Msg 130, Level 15, State 1, Line 24
Cannot perform an aggregate function on an
expression containing an aggregate or a subquery.

Here are a couple of solutions you can use to get around this error.

Let’s start by looking at a typical example of summing up a correlated SUM(). Suppose you have written the following SELECT:

[code lang=”sql”]select Company.Name
,Company.Region
, (select sum(Amount) from Orders where Orders.CompanyID = Company.CompanyID) as Total
from Company[/code]

Notice that we have used a correlated sub-query to return the total Order Amount per Company. Working from that, let’s say that you instead would like to the return the total Order Amount by Region. Typically, you would remove Company from the SELECT list, add GROUP BY Region to the end, and wrap what you’d like to total in a SUM() aggregate function:

[code lang=”sql”]select Company.Region
,sum(select sum(Amount) from Orders where Orders.CompanyID = Company.CompanyID) as Total
from Company
group by Company.Region[/code]

Unfortunately, that is not a valid SQL statement, since you are trying to directly SUM() a correlated sub-query (which also happens to have a SUM() in it already). This is not allowed in SQL Server; if you try to execute that, you’ll be greeted with the error mentioned above.

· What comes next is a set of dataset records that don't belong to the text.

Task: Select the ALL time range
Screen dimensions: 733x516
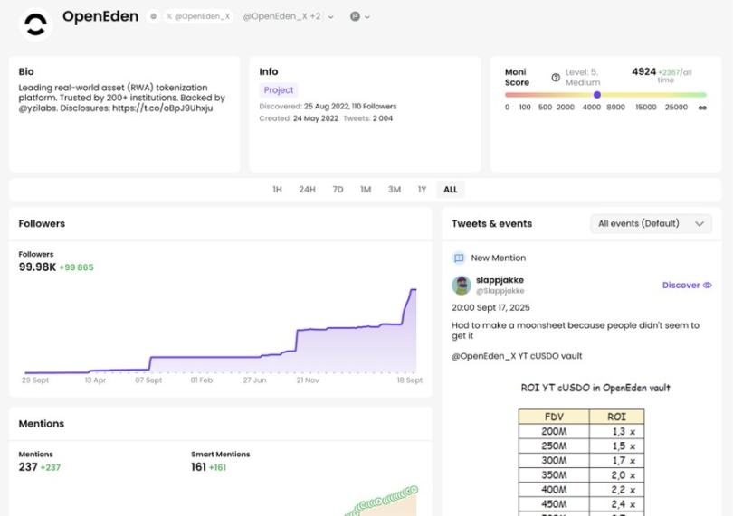Action: [450, 190]
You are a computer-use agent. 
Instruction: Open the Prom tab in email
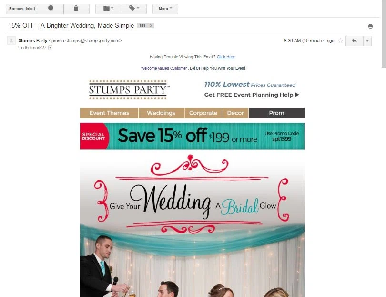click(276, 113)
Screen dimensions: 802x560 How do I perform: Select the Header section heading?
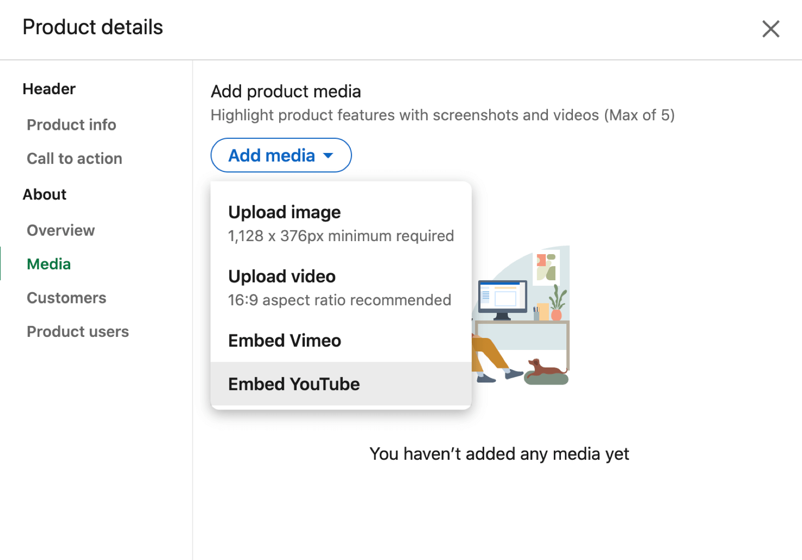tap(49, 89)
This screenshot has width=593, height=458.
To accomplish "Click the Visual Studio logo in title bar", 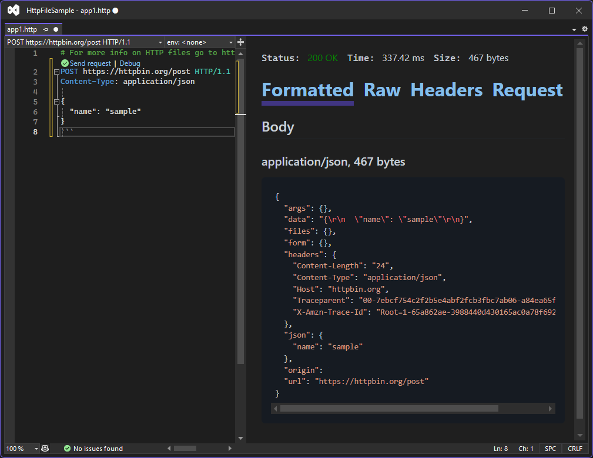I will [13, 9].
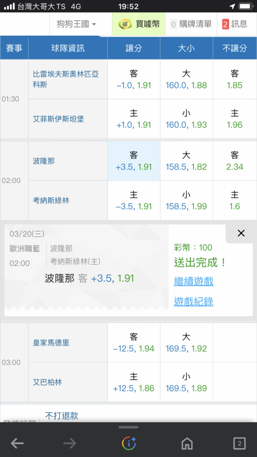This screenshot has width=257, height=457.
Task: Tap the browser forward arrow
Action: point(69,443)
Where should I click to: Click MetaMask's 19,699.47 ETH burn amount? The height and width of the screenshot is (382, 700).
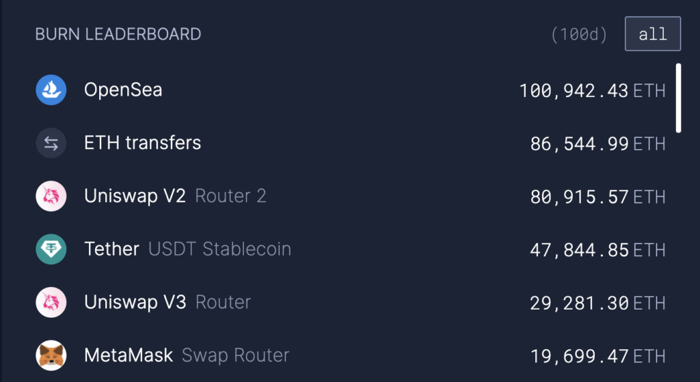point(597,356)
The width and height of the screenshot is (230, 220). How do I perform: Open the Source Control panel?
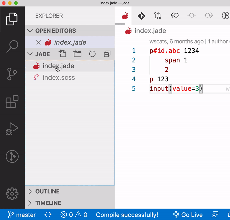pyautogui.click(x=12, y=74)
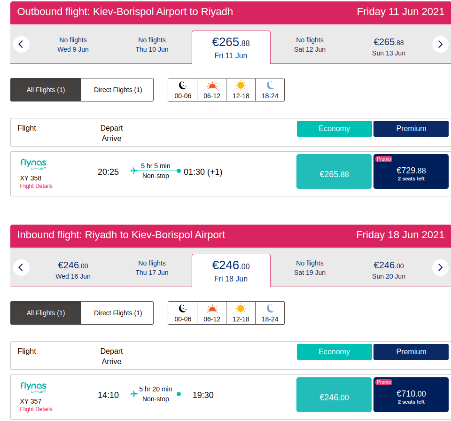This screenshot has width=451, height=421.
Task: Filter inbound flights by 18-24 moon icon
Action: [270, 313]
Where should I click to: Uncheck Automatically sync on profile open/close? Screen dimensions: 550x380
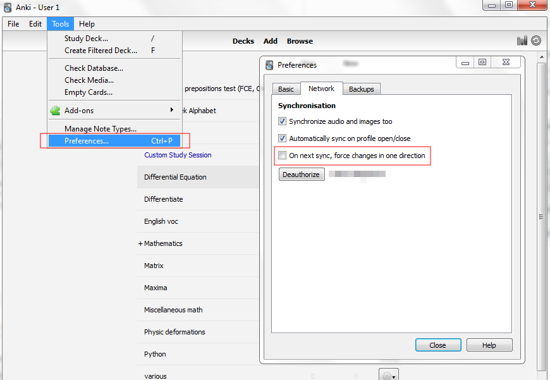(283, 138)
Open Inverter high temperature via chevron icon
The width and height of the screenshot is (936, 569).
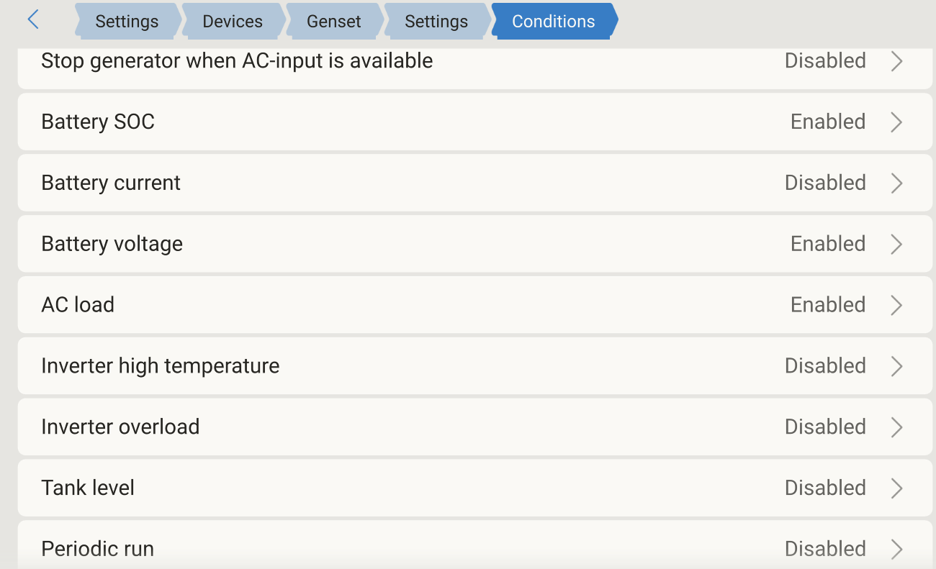[x=896, y=366]
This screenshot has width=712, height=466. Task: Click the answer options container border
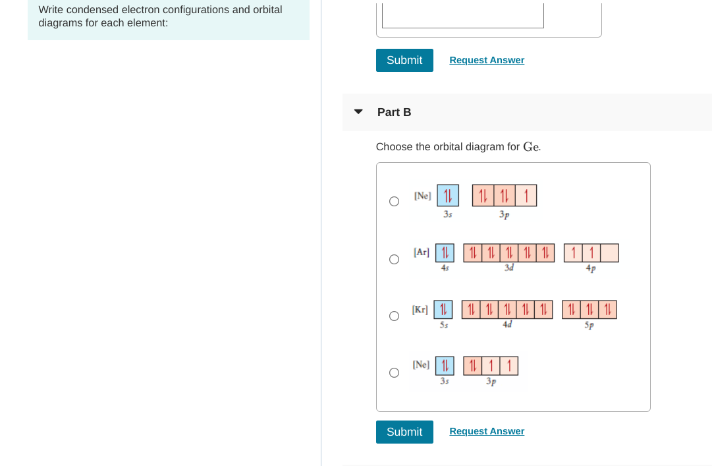click(x=513, y=163)
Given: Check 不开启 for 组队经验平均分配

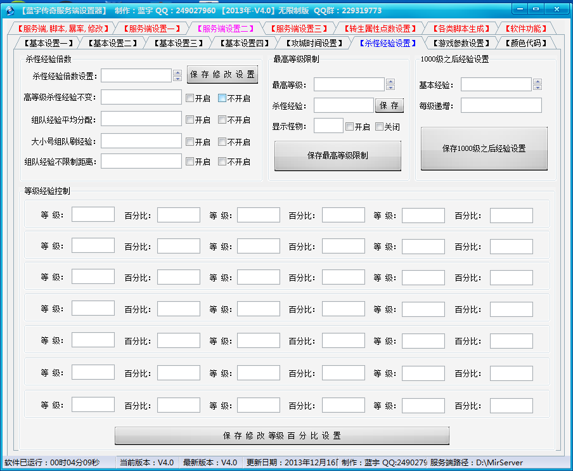Looking at the screenshot, I should click(x=222, y=120).
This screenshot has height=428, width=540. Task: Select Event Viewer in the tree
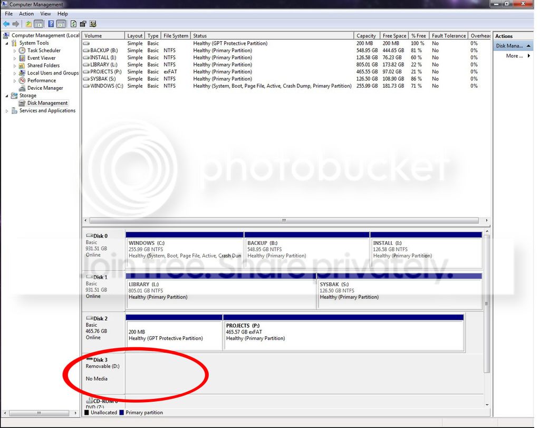pos(41,58)
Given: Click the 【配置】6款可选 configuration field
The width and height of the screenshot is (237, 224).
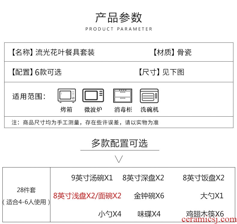Looking at the screenshot, I should (x=36, y=72).
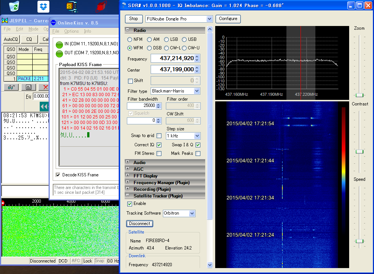Enable the FM Stereo checkbox
The height and width of the screenshot is (274, 374).
pos(159,153)
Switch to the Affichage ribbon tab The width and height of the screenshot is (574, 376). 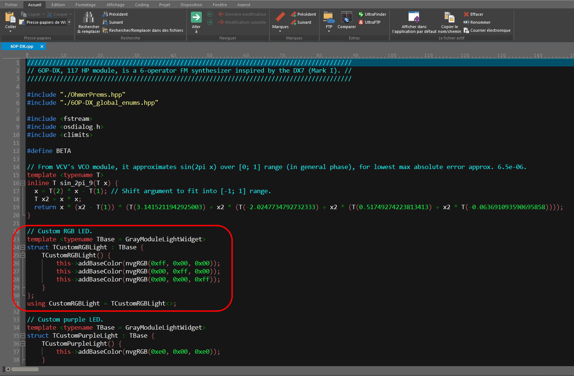pos(115,5)
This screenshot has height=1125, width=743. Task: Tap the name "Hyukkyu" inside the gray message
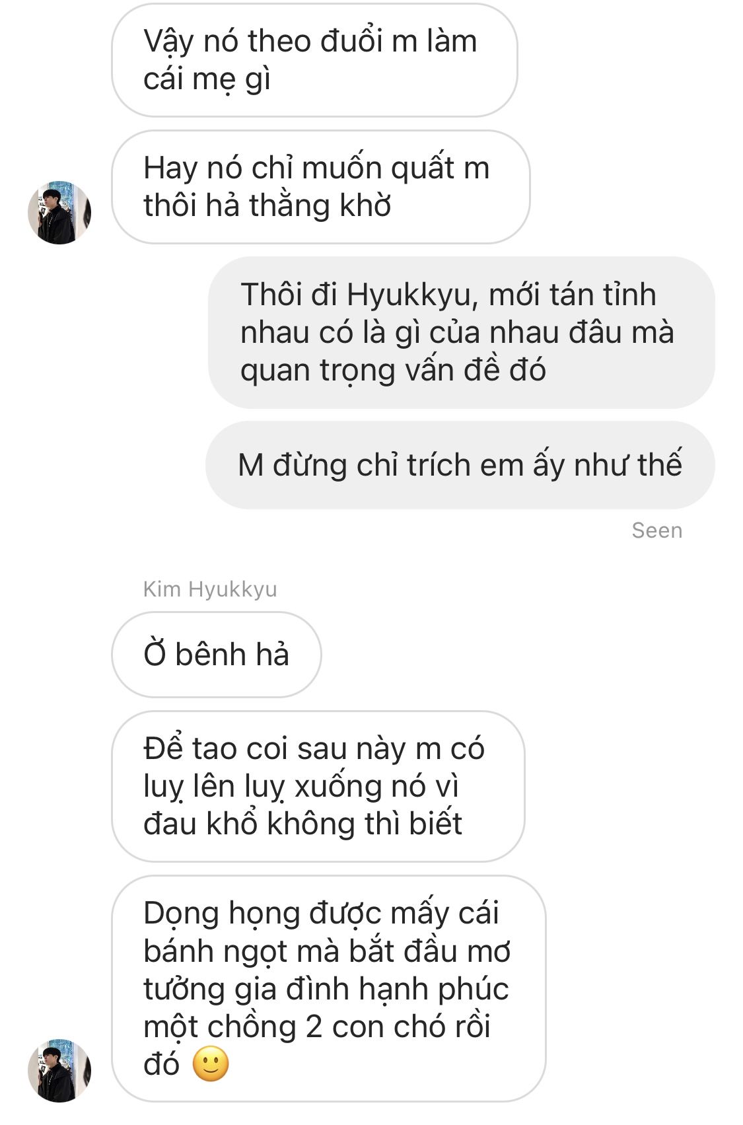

There are two ways to fix this

Option 1: Use a derived table

Perhaps the easiest solution is to simply wrap your original SELECT in a derived table, and then select from that derived table and do the grouping in the outer select:

[code lang=”sql”]select Region
,sum(Total) as Total
from
(select Company.Name, Company.Region, (select sum(Amount) from Orders
where Orders.CompanyID = Company.CompanyID) as Total from Company
) x
group by Region[/code]

This is logically equivalent to what we tried to do earlier, except it is now a valid SQL statement and it will return the correct results without an error. This is a very quick and easy way to solve this situation in general, though it is not always the optimal solution in terms of performance and readability.

Option 2: Rewrite your SELECT without a Correlated Subquery

Often the best solution is to rewrite your SELECT without using a correlated sub-query at all. In our example, we could write the original as:

[code lang=”sql”]select Company.Name
,Company.Region
,sum(Orders.Amount) as Total
from Company
left Join Orders on Orders.CompanyID = Company.CompanyID
group by Company.Name
,Company.Region[/code]

Once the SELECT is re-written, we can now easily adjust that to return only totals by Region simply by removing Company.Name from the SELECT and GROUP BY clauses:

[code lang=”sql”]select Company.Region, sum(Orders.Amount) as Total
from Company
left outer Orders on Orders.CompanyID = Company.CompanyID
group by Company.Region[/code]

This is usually a good way to solve the issue because the end result is very efficient and well-structured, so it is easier to understand and maintain.